Solo poche ore fa il premier, sfibrato dalle polemiche per la norma “blocca-processi”, aveva precisato che “il governo ha scelto di mettere la sicurezza e l’ordine pubblico fra le priorità della propria azione”.
Il Silp però è di tutt’altro parere. Il ridimensionamento contemplato dal decreto estivo che anticipa la Finanziaria 2009, non solo non porterà giovamento ai cittadini, ma li renderà ancora più insicuri perché viene ridotta la stessa operatività delle forze dell’ordine: il sindacato calcola ad esempio che delle 13 volanti che per ogni turno di 6 ore sorvegliano le strade di Roma, ben 3 potrebbero essere cancellate. A Palermo si teme che le volanti passino da 9 a 7.

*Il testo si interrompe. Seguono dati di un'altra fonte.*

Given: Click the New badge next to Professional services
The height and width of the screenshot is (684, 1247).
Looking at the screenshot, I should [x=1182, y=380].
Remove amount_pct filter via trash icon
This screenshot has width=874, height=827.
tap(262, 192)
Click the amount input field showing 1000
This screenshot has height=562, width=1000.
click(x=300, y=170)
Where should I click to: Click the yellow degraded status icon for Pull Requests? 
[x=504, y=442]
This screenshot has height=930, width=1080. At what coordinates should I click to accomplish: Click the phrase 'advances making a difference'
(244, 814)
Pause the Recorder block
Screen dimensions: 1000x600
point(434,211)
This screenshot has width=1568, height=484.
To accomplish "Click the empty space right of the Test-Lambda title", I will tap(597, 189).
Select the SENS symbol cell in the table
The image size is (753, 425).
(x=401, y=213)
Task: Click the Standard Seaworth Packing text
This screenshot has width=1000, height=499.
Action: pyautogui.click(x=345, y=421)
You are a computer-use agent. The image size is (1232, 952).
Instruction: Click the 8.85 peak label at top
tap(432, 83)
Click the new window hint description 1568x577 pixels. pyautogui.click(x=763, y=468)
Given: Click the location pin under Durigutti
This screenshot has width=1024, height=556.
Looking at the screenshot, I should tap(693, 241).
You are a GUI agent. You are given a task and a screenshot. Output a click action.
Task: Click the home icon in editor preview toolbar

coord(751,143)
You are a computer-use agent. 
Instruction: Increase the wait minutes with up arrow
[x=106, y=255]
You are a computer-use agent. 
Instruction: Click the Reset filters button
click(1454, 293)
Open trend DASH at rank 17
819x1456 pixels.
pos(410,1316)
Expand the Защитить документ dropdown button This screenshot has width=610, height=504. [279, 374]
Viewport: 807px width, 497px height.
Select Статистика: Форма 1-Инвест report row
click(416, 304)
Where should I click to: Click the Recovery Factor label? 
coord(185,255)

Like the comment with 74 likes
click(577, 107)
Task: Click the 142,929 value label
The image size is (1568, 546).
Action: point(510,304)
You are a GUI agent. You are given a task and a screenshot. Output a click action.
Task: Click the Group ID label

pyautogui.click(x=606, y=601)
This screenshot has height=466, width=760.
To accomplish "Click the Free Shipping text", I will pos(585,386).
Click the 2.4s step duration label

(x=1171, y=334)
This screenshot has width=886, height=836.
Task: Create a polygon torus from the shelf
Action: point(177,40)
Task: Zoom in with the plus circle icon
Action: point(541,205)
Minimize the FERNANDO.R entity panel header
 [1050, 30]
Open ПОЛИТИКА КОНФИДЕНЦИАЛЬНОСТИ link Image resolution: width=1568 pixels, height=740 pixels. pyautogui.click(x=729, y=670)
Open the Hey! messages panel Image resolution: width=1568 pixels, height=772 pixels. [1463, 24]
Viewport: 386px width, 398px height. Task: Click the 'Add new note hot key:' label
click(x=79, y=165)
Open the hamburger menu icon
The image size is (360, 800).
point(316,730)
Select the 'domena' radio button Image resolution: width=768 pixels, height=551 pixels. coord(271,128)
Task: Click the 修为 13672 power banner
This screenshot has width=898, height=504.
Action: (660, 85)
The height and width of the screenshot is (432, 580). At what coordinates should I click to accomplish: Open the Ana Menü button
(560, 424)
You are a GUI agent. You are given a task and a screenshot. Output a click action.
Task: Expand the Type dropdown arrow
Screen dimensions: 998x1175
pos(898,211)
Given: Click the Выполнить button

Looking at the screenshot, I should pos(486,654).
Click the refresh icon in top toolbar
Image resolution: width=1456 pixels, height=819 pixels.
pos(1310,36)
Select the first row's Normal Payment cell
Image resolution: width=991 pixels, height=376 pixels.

Ma tutta la struttura operativa risentirà dell’annunciato ridimensionamento. A Roma e provincia ci sono 47 Commissariati, per un totale di 3.645 addetti. La manovra taglierà 911 uomini, in pratica l'organico medio di dodici Commissariati. Quanto mancano i soldi, le scelte sono limitate: o si chiude o si riduce drasticamente il personale.
“Con questo manovra – ha spiegato a Repubblica il segretario del Silp, Claudio Giardullo - si riduce sensibilmente la capacità del sistema di sicurezza di fronteggiare la minaccia che viene dalla criminalità diffusa e soprattutto da quella mafiosa. Da un punto di vista strategico si realizza un progressivo smantellamento della sicurezza pubblica a vantaggio di una doppia contrastante tendenza, cioè da una parte l'impiego dei militari nel territorio e dall'altra il trasferimento agli enti locali di nuovi poteri in materia di sicurezza”.